Wir haben nur einen Wunsch, dass der Boden sich öffnet und wir auf diese Weise verschwinden können. Schweißgebadet verlassen wir nach einem halbstündigen Verhör die Stätte der Qual – und dann entschlossen wir uns, keine „Politiker“ zu werden. Die türkischen Zeitungen berichteten am nächsten Tage ausführlich über diese Pressekonferenz.
Am Abend genießen wir im Sadirvan Super Club das herrliche Essen, während eine unübertreffliche Schau über die Bühne rollt. Die Decke wölbt sich wie ein Sternenhimmel über den Raum. Am Bosporus leuchten unzählige Lichter wie aus Tausendundeiner Nacht.
Der Rückflug nach München erscheint wie ein kleiner Ausflug. So gering ist die Entfernung, gemessen an den weiten Strecken, die wir in Asien geflogen sind.
Als die Maschine auf dem Flugfeld aufsetzt, geht ein Flug über 50.000 Kilometer zu Ende.

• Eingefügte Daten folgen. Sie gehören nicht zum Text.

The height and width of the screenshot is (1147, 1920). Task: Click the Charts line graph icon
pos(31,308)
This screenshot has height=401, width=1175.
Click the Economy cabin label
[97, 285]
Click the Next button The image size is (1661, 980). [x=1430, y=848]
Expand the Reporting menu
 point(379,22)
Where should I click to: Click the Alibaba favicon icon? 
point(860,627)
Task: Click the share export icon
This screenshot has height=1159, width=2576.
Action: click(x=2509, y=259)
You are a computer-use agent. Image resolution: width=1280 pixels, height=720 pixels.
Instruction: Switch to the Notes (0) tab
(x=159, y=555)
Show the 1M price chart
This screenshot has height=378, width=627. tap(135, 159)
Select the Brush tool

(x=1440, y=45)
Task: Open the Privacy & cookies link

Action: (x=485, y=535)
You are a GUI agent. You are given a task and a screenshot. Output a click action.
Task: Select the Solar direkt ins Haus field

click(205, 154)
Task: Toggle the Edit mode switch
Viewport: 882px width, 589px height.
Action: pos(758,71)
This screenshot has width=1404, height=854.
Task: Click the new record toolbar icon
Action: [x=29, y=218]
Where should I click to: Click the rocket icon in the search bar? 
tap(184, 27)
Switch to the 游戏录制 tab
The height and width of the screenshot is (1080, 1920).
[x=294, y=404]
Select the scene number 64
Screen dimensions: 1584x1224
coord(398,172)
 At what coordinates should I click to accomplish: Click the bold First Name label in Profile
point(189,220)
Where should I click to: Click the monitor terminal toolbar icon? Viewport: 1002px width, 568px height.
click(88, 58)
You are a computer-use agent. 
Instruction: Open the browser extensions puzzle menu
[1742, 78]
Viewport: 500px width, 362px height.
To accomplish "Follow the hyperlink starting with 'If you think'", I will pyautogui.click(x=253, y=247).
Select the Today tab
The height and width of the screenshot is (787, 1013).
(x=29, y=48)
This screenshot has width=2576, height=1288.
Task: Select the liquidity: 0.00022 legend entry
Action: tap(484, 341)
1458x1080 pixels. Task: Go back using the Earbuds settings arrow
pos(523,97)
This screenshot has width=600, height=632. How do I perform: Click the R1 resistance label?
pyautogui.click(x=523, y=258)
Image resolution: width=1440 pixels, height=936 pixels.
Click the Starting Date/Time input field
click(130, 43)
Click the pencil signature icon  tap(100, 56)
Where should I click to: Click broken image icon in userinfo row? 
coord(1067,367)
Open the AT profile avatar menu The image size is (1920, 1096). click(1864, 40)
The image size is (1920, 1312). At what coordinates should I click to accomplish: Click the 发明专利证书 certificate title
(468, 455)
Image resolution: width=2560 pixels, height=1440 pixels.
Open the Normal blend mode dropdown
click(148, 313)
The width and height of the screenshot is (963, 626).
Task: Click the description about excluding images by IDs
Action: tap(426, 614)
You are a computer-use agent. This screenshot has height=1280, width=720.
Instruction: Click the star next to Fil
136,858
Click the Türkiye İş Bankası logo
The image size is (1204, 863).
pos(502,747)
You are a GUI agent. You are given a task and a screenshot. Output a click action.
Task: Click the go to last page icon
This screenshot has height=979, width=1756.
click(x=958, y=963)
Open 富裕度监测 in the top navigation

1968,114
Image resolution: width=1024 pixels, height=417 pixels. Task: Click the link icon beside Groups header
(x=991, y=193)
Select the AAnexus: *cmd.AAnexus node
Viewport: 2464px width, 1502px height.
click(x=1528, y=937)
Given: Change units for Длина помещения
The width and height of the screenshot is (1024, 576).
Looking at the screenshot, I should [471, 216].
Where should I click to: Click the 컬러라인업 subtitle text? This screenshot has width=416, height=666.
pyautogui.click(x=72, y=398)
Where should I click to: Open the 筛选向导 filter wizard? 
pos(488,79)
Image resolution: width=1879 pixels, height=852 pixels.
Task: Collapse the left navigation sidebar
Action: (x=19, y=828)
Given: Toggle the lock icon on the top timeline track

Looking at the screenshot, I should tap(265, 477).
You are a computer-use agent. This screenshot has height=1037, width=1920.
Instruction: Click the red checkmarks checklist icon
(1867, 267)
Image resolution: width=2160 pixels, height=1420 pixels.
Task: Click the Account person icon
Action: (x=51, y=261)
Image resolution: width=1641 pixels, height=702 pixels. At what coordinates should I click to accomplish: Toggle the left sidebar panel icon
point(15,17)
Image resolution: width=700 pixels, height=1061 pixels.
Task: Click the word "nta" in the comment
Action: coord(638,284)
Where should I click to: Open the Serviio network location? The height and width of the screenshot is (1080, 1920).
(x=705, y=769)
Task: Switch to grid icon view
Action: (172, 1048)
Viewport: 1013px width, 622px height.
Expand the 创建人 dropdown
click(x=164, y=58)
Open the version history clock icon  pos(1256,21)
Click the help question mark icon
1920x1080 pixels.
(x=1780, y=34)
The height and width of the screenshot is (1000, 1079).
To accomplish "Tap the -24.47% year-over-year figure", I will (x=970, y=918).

DIE FLUGROUTE VON AMERIKA IN DIE TÜRKEI ÜBER ALLE KONTINENTE: 50.000 KILOMETER
Die Flugroute ging über Schottland nach Amerika, Kanada, Canton Island (heute Kiribati), Australien, Französisch-Polynesien, Singapur, Thailand, Burma, Pakistan, Indien, Irak, Syrien, Libanon, Türkei. Alle fünf Kontinente habe ich berührt und 15 Länder besucht.
In meinen Taschen fanden sich Münzen aus den verschiedensten Erdteilen der Welt. Heute muss ich lachen über die vielen kleinen Schwierigkeiten, die sich immer dann ergaben, wenn ich ein neues Land mit neuer Sprache, Schrift, Währung und neuen Sitten betrat.
Das alles werde ich vielleicht eines Tages vergessen. Aber das gewaltige Erlebnis mit seinen unauslöschlichen Eindrücken wird in mir bleiben als Befriedigung, unsere gute alte Erde in 40 Tagen umrundet zu haben. Es war sicher die letzte Möglichkeit, dies alles u.a. mit einer langsamen (400 Stundenkilometer), niedrigfliegenden (3000 Höhenmeter) Propellermaschine so hautnah in sich aufnehmen zu können.
Das Jet-Zeitalter ist bereits angebrochen und es wird einer solchen Reise den unvergleichlichen Zauber dieser unmittelbaren Eindrücke nehmen.